What you need to do
Would you print, word for word, only the lines running from the line with "The height and" to the last line of the entries, without the pictures?

BEGIN Data shown

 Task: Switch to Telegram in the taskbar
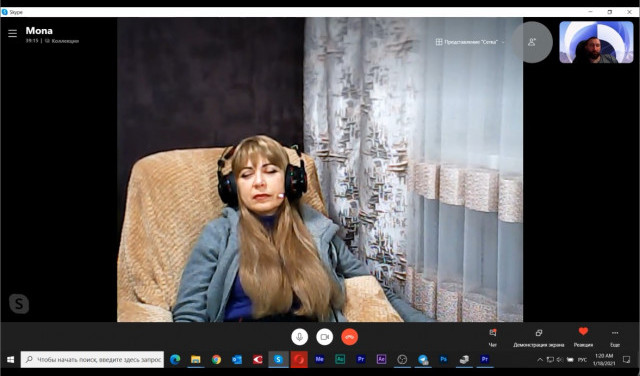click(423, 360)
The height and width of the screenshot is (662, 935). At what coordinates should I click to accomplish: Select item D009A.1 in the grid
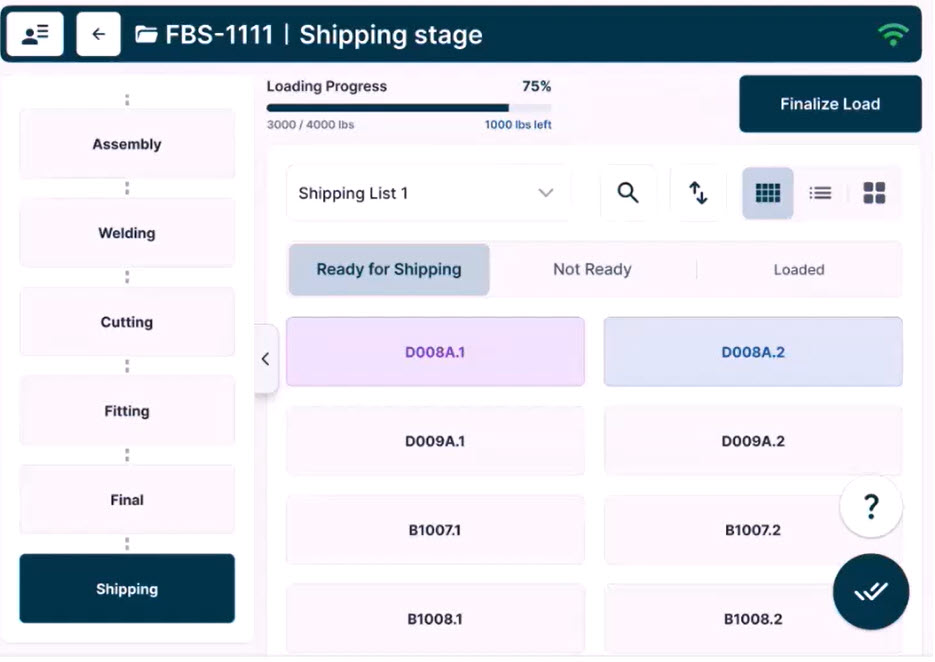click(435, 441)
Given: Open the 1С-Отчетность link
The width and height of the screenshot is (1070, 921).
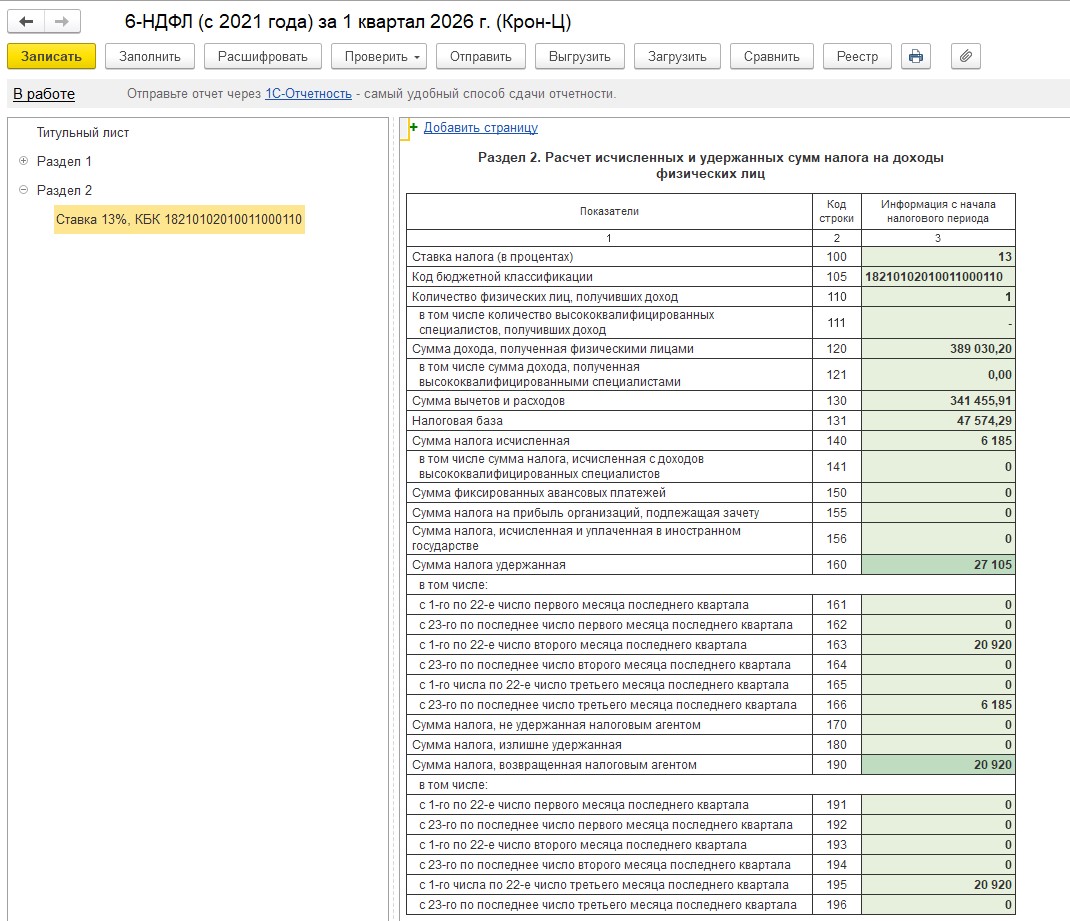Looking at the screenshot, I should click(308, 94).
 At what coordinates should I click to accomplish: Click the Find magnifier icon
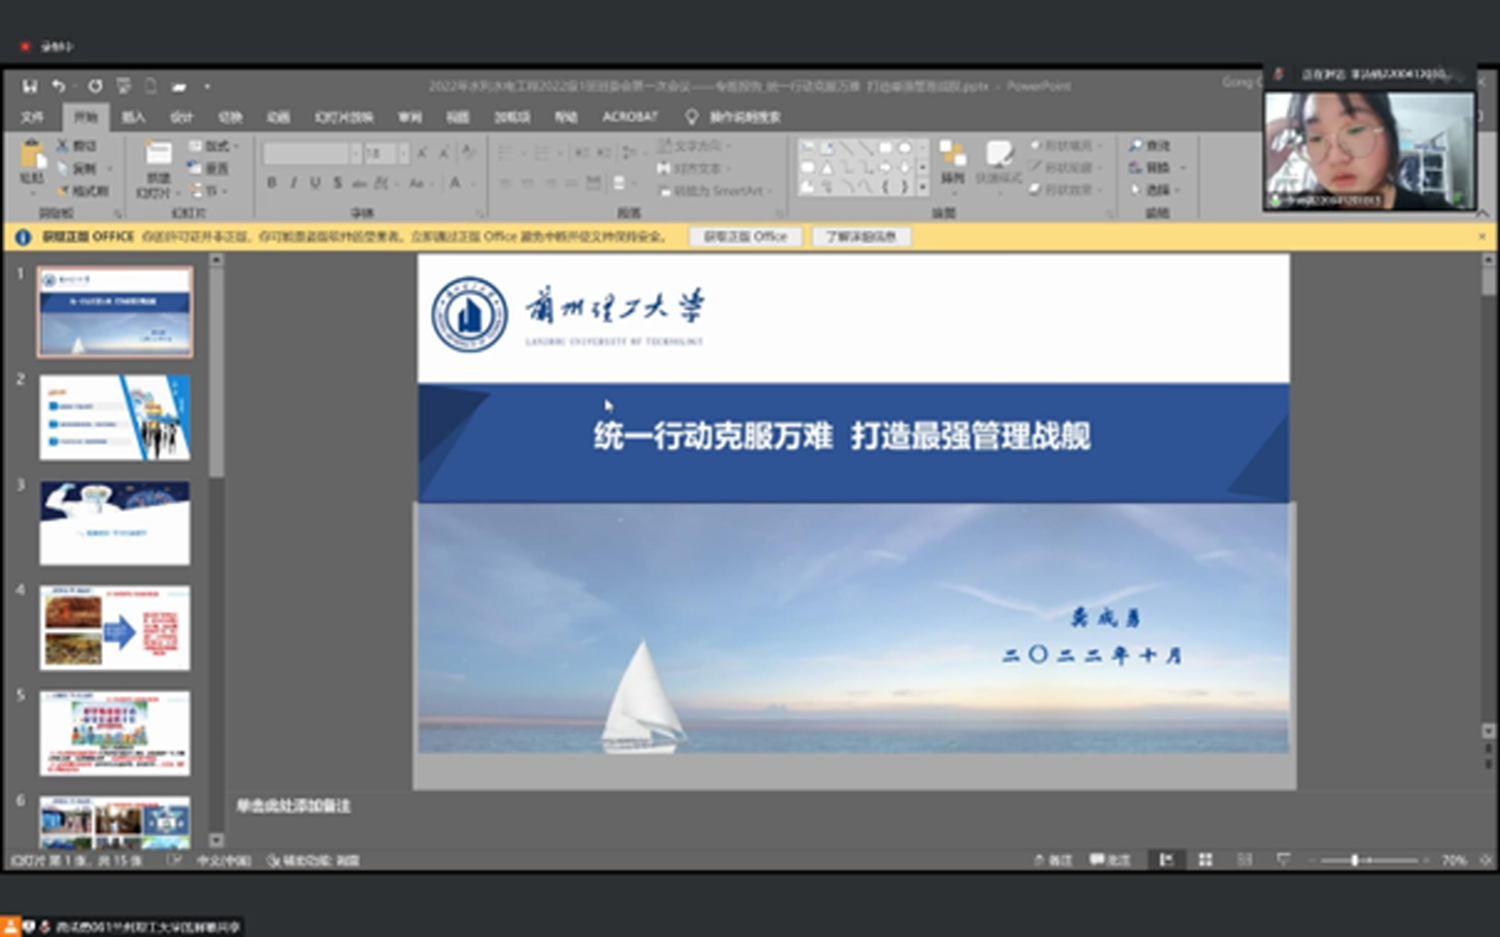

END Data shown

Task answer
The height and width of the screenshot is (662, 935). At what coordinates should I click to accomplish: Select item D009A.1 in the grid
click(435, 441)
Given: Open the 1С-Отчетность link
The width and height of the screenshot is (1070, 921).
Looking at the screenshot, I should click(308, 94).
 At what coordinates should I click to accomplish: Click the Find magnifier icon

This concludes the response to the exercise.